In this study, we compare our modeled infection rates to hose reported in Our World in Data2. We also use stringency index data from30 to form a general picture of the social response to COVID-19 for the different periods of the pandemic in Spain, and adjust the model accordingly. These adjustments are discussed in detail in “Model fitting”. As for the geographical data, the model uses the population density data from worldpop.org36, which is illustrated in Fig. 2. As a comparison to the modeled economic activity we use the Eurostat data on the nights spent at tourist accommodation establishments per each month. Why we use this particular type of economic data deserved a detailed explanation, which we provide next.

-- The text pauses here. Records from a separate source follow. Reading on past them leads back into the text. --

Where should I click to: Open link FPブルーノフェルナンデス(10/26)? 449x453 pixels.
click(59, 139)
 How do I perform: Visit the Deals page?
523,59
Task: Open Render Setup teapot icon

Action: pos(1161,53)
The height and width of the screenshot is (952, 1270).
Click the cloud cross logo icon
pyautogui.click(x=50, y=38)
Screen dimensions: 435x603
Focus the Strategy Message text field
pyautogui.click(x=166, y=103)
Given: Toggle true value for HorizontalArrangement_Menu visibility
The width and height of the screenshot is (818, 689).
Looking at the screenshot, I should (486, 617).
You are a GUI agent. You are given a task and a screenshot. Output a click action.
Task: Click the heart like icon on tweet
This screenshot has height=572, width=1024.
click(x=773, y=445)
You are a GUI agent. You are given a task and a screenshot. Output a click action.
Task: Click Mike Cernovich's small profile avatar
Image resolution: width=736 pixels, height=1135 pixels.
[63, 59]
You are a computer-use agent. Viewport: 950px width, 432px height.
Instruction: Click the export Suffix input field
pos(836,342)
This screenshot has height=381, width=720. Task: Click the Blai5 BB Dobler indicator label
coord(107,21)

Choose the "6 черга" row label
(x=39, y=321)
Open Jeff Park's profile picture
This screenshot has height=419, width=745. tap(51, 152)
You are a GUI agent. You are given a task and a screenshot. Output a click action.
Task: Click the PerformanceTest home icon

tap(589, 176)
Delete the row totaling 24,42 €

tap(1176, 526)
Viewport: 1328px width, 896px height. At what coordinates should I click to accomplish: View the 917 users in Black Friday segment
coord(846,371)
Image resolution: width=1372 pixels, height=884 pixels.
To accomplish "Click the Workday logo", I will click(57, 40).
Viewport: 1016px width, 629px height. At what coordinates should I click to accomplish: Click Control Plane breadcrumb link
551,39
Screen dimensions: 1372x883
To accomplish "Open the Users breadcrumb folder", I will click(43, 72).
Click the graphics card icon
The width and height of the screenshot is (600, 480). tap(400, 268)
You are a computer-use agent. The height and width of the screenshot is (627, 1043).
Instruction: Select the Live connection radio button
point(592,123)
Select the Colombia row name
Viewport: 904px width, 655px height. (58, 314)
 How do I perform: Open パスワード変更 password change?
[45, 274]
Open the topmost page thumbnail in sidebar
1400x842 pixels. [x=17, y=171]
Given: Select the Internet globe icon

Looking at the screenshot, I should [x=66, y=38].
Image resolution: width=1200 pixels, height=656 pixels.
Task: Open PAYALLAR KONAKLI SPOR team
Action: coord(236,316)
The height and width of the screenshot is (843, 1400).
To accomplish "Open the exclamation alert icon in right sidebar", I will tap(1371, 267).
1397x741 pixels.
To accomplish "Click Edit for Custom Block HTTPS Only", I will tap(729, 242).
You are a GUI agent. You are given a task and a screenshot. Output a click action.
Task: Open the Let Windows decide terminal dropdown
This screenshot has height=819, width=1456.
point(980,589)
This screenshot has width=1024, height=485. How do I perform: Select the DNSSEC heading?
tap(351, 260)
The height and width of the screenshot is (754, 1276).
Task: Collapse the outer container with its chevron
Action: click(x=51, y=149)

The levels of economic activity that the BTH-SEIRS model gives rise to, are not directly related to any existing economic data type that is widely collected. Therefore, we need to use reasonable proxy data in order to facilitate comparisons with the real COVID-19 pandemic in Spain. Ideally, the modelled economic activity should correspond to the time people use for activities involving close social interactions between people, such as shopping, travelling, or attending sport or musical events. These, in turn, can increase disease transmission rates. While this type of data has been gathered for the COVID-19 pandemic in the context of time-use research, the temporal resolution of these studies is not dense enough for our purposes. For example, the UK study37 involved the results of only five surveys during the pandemic times, which is very low number considering that we would like to have quarterly or even monthly data for our purposes.

The usual economic indicators that are recorded at monthly or quarterly intervals, most prominent of which is the gross domestic product (GDP), are problematic in other ways for our purposes. Firstly, many of them, especially the GDP, are monetary measures that do not directly tell us anything concerning the behaviour of people. Secondly, they even tended to grow during the pandemic, which is in direct contradiction of the design philosophy of BTH-SEIRS model. As mentioned above, the economic activity level in the model represents time that people use for economic activities, which bring them to close contact with others. While economic growth as a concept explains the ever rising GDP, it is not applicable to the time that people have at their disposal. Otherwise, people would eventually be using more than 24 h a day for economic activity. It is known that GDP is also affected by the economic relief offered by the governments4, which we have not taken into account in our model at all. This is a further reason why the economic activity levels obtained from our model cannot be expected to correlate with GDP.

In the end, we found that the most convenient source of data for our purposes is the data concerning the tourist visits in Spain. This sort of data is available from the Eurostat, and we specifically use the “Monthly nights spent at tourist accommodation establishments” statistic as a proxy for the economic activity levels in the BTH-SEIRS model, as it is directly related both to the spreading of the pandemic and economic activity. Another reason to choose this kind of data is that it provides a good measure to compare the socio-economic and epidemiological parts of the model, connected through the mobility, which strongly affects tourism.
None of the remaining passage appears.